Allons plutôt vendre au marché
Les olives de notre mère.
L’ÉGYPTIENNE.
Voyons ta main, mon enfant, et crois-moi, (Bis.)
Quand je dirais : Tu seras plus qu’un roi.
Les chevaux s’arrêtant d’eux-mêmes,
— Voyez, dit-elle en souriant,
J’ai, pour braver les anathèmes,
Tous les secrets de l’Orient.
Malgré l’aîné, qu’elle intimide,
Le plus jeune, au regard altier,
S’avance alors : — Femme intrépide,
Vous avez vu le monde entier ?
L’ÉGYPTIENNE.
Oui, j’ai vu tout, ombre et lumière,
Enfer et ciel, morts et vivants.
Dieu m’a crié : Comme les vents
Passe et n’emporte que poussière.
Voyons ta main, mon enfant, et crois-moi,
Quand je dirais : Tu seras plus qu’un roi.
NAPOLÉON.
En Égypte vous êtes née ?
L’ÉGYPTIENNE.
Non ; dans Moscou fut mon berceau.
La source à Memphis couronnée
Là vient se perdre obscur ruisseau.
De consoler ma race antique
Quels soins le sort n’a-t-il pas pris ?
Dans tes déserts, jeune Amérique,
J’ai foulé d’antiques débris ;
Et sur des monts de cendre humaine,
Dans l’Inde, lasse de marcher,
Je vins gémir sur un rocher
Inconnu, nommé Sainte-Hélène.
Voyons ta main, mon enfant, et crois-moi,
Quand je dirais : Tu seras plus qu’un roi.
NAPOLÉON.
Femme, que fait la métropole,
Ce grand Paris, notre fanal ?
L’ÉGYPTIENNE.
Cette ville, que l’on croit folle,
C’est Brutus en habit de bal.
Là j’entendis, l’oreille à terre,
De profonds et sourds grondements.
Palais et temples, un cratère
Va s’ouvrir sous vos fondements.
Un ciel pur semble nous absoudre,
Chantait la cour dans ses ébats.
Le ciel est pur ; mais c’est d’en bas
Qu’à présent partira la foudre.
Voyons ta main, mon enfant, et crois-moi,
Quand je dirais : Tu seras plus qu’un roi.
NAPOLÉON.
Je me fie à votre science ;
Égyptienne, voici ma main.
L’ÉGYPTIENNE.
Que vois-je ! Ô signes de puissance !
Ô labeurs du génie humain !
Muses, pour vous quelle épopée !
Législateurs, qu’il sera grand !
France, à l’œuvre ! forge une épée
Pour cette main de conquérant.
Rois, pleurez vos orgueils de race ;
Suivez-le, peuples haletants.
Moi, je tombe aux pieds dont le temps
Doit à jamais garder la trace.
J’ai vu ta main.

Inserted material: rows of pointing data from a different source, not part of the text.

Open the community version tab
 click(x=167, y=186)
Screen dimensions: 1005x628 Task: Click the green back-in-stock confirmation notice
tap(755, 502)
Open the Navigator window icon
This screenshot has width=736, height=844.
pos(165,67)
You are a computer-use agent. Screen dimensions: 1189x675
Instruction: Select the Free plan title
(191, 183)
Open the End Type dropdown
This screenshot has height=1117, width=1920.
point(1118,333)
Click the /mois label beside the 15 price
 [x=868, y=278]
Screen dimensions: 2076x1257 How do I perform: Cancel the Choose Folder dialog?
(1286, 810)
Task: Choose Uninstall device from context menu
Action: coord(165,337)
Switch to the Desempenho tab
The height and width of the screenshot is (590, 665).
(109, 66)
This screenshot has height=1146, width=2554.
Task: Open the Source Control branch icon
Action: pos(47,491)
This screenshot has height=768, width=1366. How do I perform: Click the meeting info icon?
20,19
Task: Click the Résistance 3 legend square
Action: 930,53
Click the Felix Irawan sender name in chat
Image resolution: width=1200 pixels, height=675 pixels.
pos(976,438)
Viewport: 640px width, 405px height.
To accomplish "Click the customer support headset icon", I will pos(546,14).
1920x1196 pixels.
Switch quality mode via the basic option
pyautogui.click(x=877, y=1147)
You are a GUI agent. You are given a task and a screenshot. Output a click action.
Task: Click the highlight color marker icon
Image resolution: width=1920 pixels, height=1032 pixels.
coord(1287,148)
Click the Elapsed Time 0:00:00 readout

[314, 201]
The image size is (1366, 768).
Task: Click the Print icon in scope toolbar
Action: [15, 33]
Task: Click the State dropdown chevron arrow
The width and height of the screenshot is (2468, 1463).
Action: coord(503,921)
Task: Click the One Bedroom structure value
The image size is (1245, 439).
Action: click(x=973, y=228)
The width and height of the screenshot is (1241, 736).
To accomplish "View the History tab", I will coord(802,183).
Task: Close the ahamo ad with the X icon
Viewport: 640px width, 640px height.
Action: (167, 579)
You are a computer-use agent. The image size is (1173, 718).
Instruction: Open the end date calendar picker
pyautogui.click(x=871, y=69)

Ô noble enfant ! crois-moi,
Quand je te dis : Tu seras plus qu’un roi.
Aux paroles de la sibylle,
Le jeune homme, silencieux,
Croise les bras, rêve, immobile ;
Un éclair brille dans ses yeux.
À genoux reste l’Égyptienne,
Mais Joseph s’écrie, exalté :
— Napoléon, qu’il te souvienne
De moi dans ta prospérité.
Afin de payer l’étrangère
Pour qui Dieu n’a rien de caché,
Frère, courons vendre au marché
Les olives de notre mère.
L’ÉGYPTIENNE.
J’ai vu ta main. Ô noble enfant ! crois-moi,
Quand je te dis : Tu seras plus qu’un roi.